No fue el oro el único cauce por el que las izquierdas perdieron su independencia. La URSS envió numerosos consejeros, los cuales, sea cual fuere su número real –esto parece ser lo único que interesa a Moradiellos– tuvieron una influencia política y militar incomparablemente superior a la de los militares alemanes o italianos en el bando opuesto. El propio ejército del Frente Popular perdió toda relación con el diseñado por Azaña, y fue modelado al estilo soviético, desde los signos exteriores (como la estrella roja) hasta la intensa politización por medio de los comisarios políticos, o el extremo disciplinarismo de sus códigos, lindante con el terror. Tampoco tuvo paralelo entre los nacionales la intervención policíaca soviética. De hecho, la NKVD actuaba en España como en terreno colonial, al margen del gobierno español, y dirigiendo de manera subrepticia a la misma policía secreta del Frente Popular.
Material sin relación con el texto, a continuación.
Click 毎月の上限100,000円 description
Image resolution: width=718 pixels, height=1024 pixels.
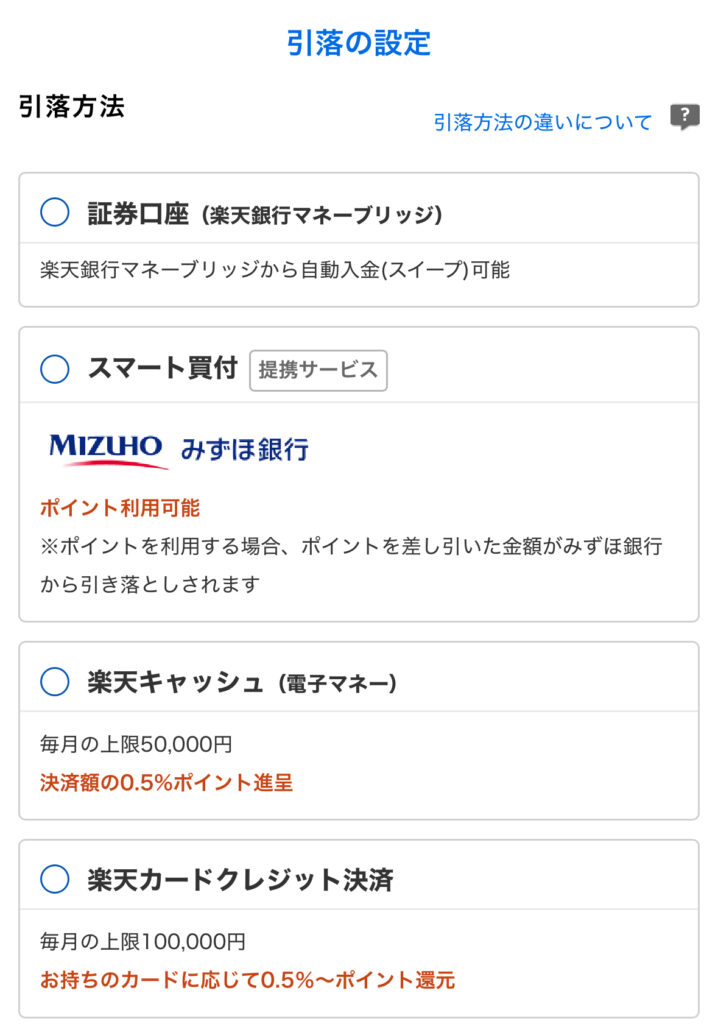(x=142, y=941)
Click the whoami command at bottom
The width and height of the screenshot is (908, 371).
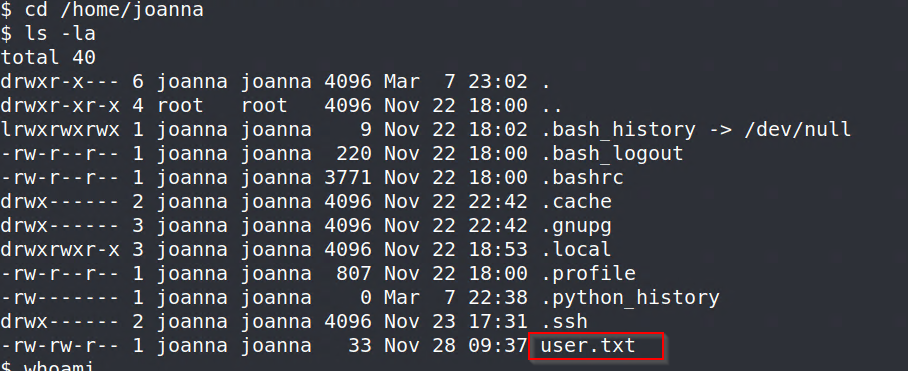coord(60,366)
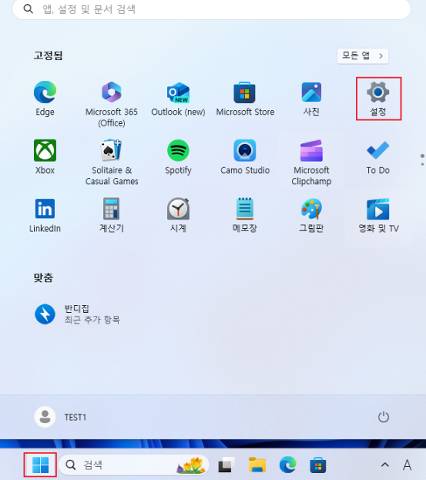This screenshot has height=480, width=426.
Task: Open the 계산기 calculator app
Action: 112,215
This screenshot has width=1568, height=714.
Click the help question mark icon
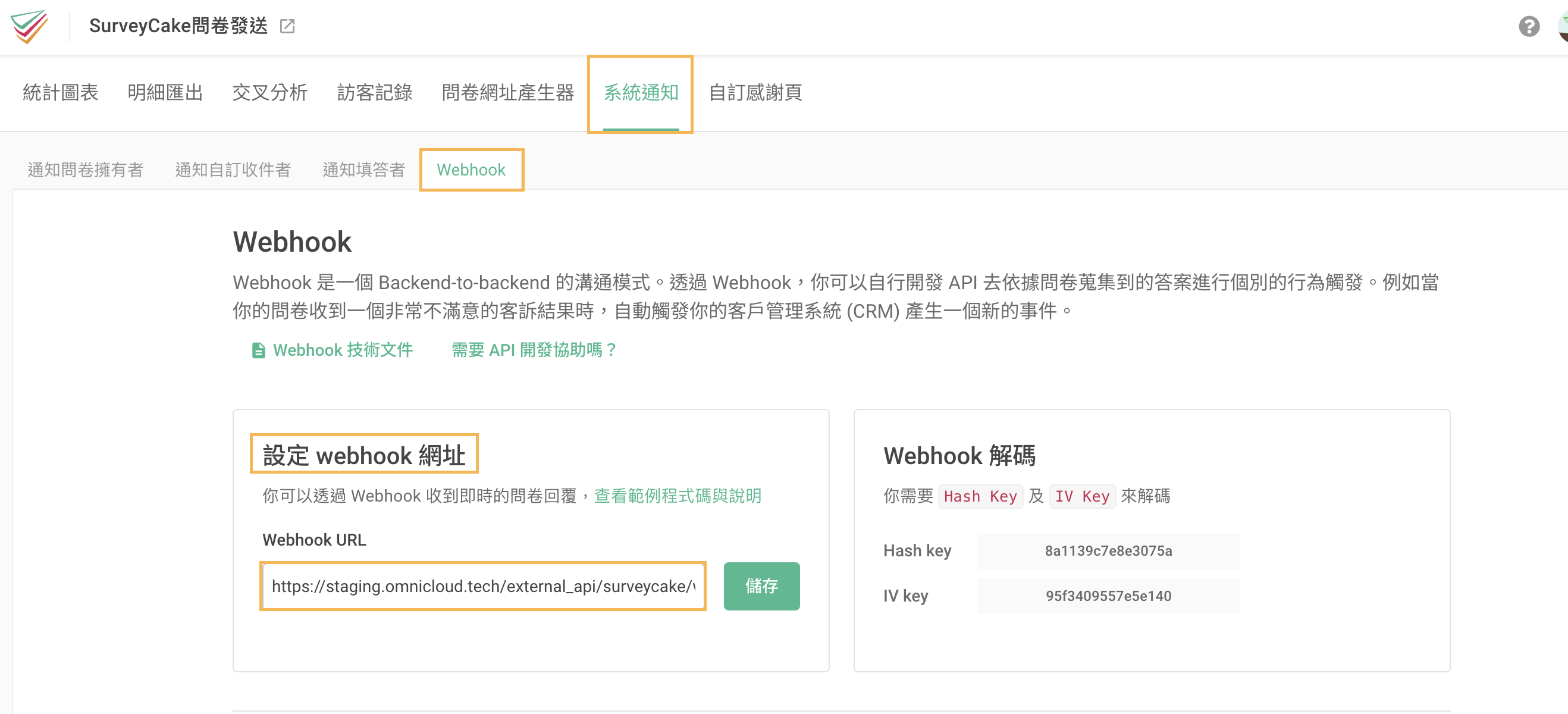pos(1529,26)
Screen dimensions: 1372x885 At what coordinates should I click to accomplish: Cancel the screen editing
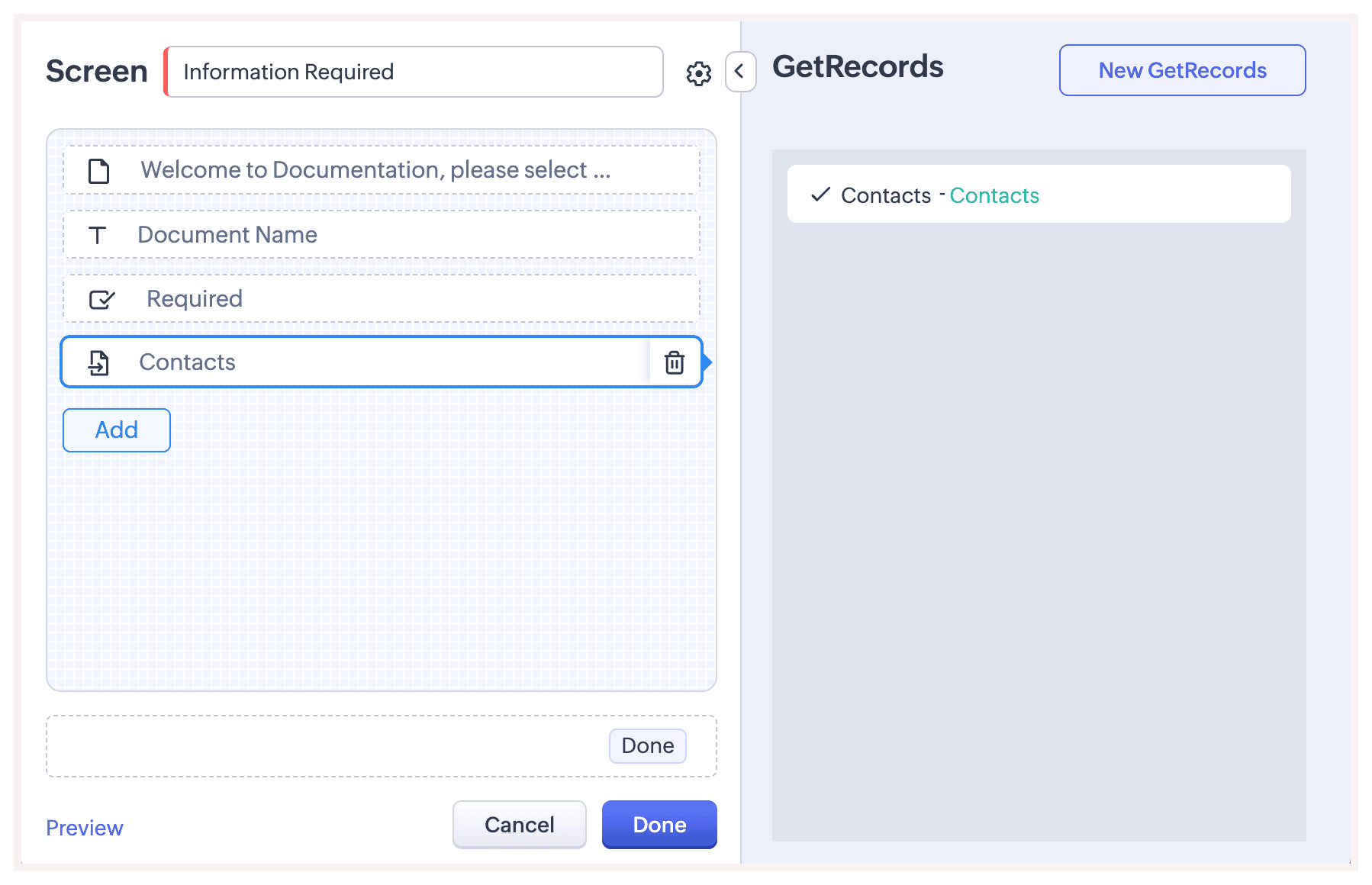click(519, 825)
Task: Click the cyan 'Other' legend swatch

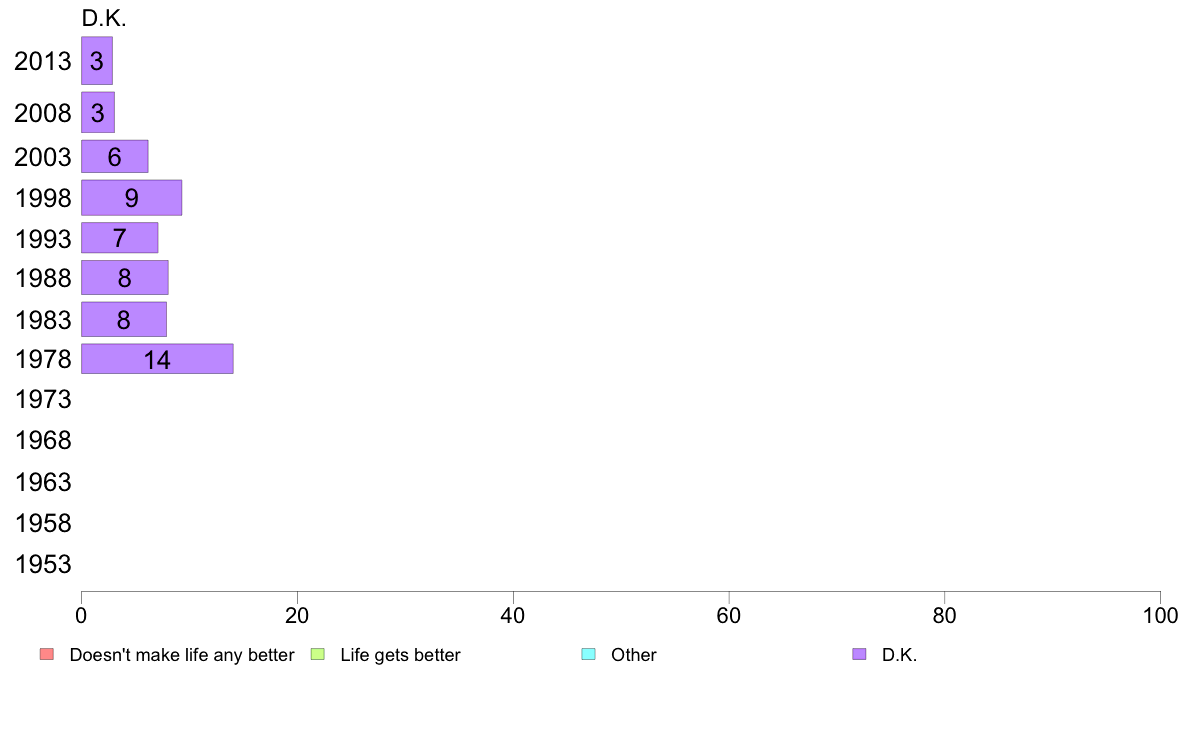Action: tap(589, 654)
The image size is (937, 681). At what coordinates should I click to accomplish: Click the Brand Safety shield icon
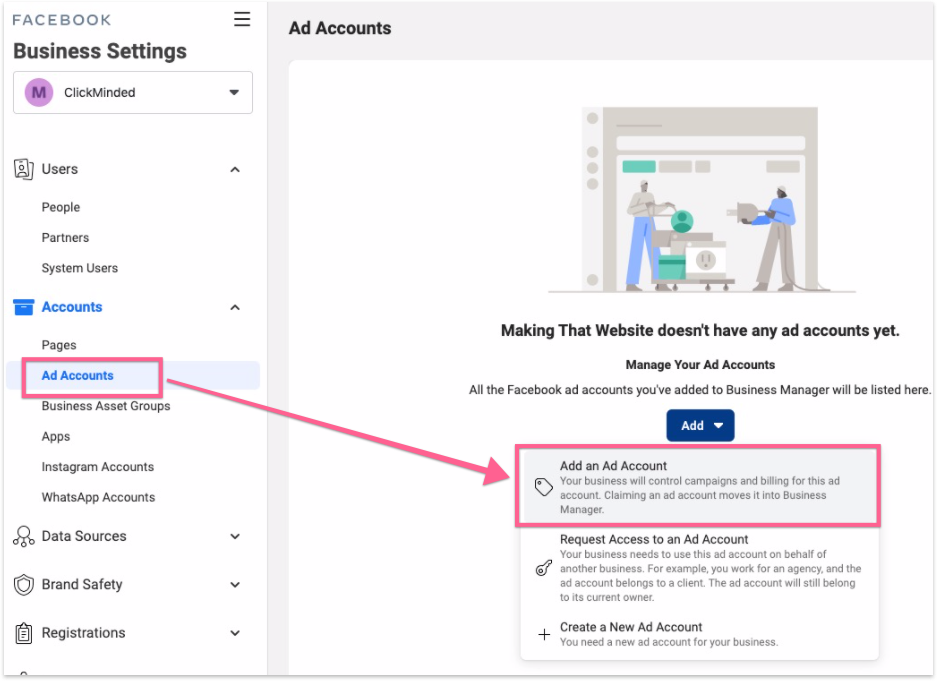[x=24, y=584]
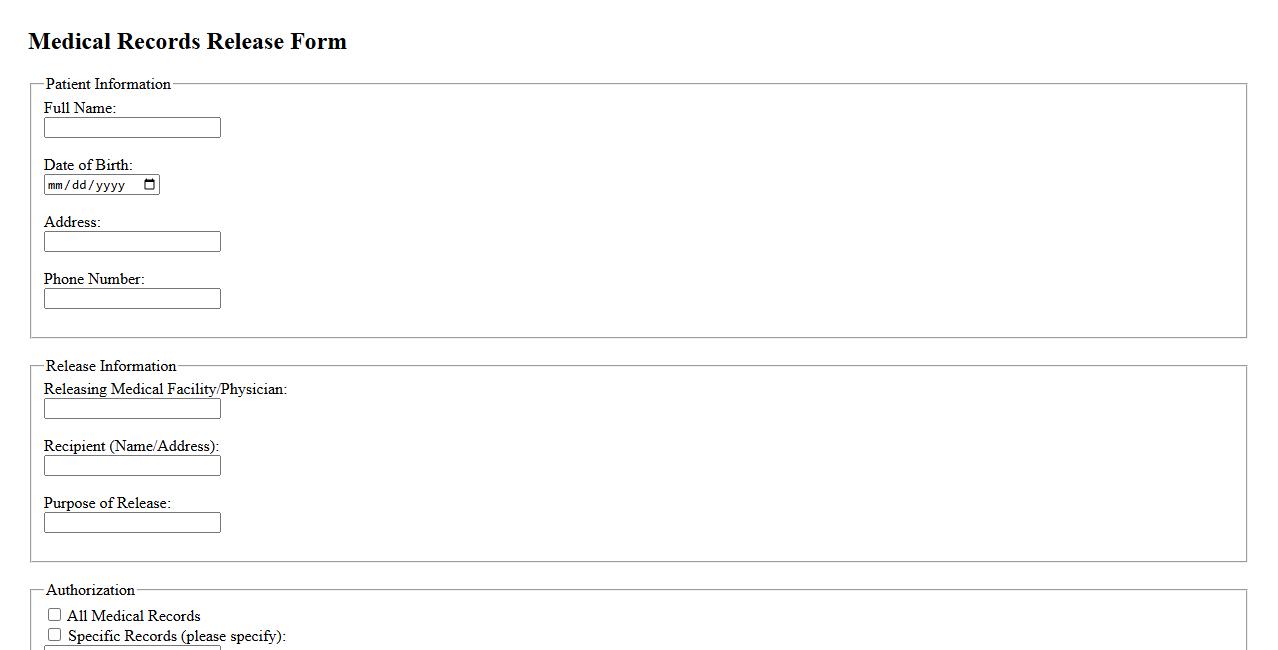Click the "All Medical Records" label text

133,616
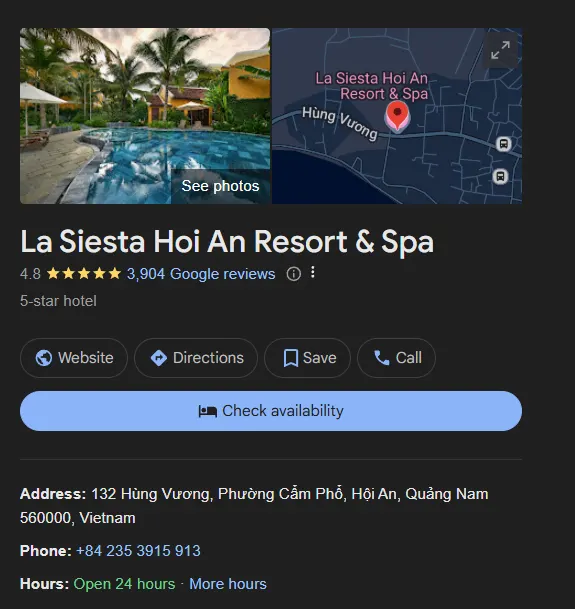Expand the map with the fullscreen arrows icon
Image resolution: width=575 pixels, height=609 pixels.
click(x=500, y=50)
Algunos de los episodios al respecto (como el caso Nin) son bien conocidos y no hará falta repetirlos aquí.

El control soviético tuvo otra vía absolutamente fundamental, también olvidada sorprendentemente por mi crítico, y es la existencia en España de un partido agente de los intereses soviéticos, el PCE, rígidamente orientado desde Moscú. Desde su fundación por los años 20, el PCE había supuesto un inmiscuimiento soviético en la política interna española, como señala Stanley Payne en su último libro, cuya lectura atenta recomiendo a Moradiellos, y durante la guerra se convirtió rápidamente, y gracias en buena medida a la «ayuda» staliniana, en el partido más poderoso del Frente Popular. En ningún momento, insisto, jugó la Falange o cualquier otro grupo en el bando opuesto un papel ni remotamente similar al servicio de Berlín o de Roma.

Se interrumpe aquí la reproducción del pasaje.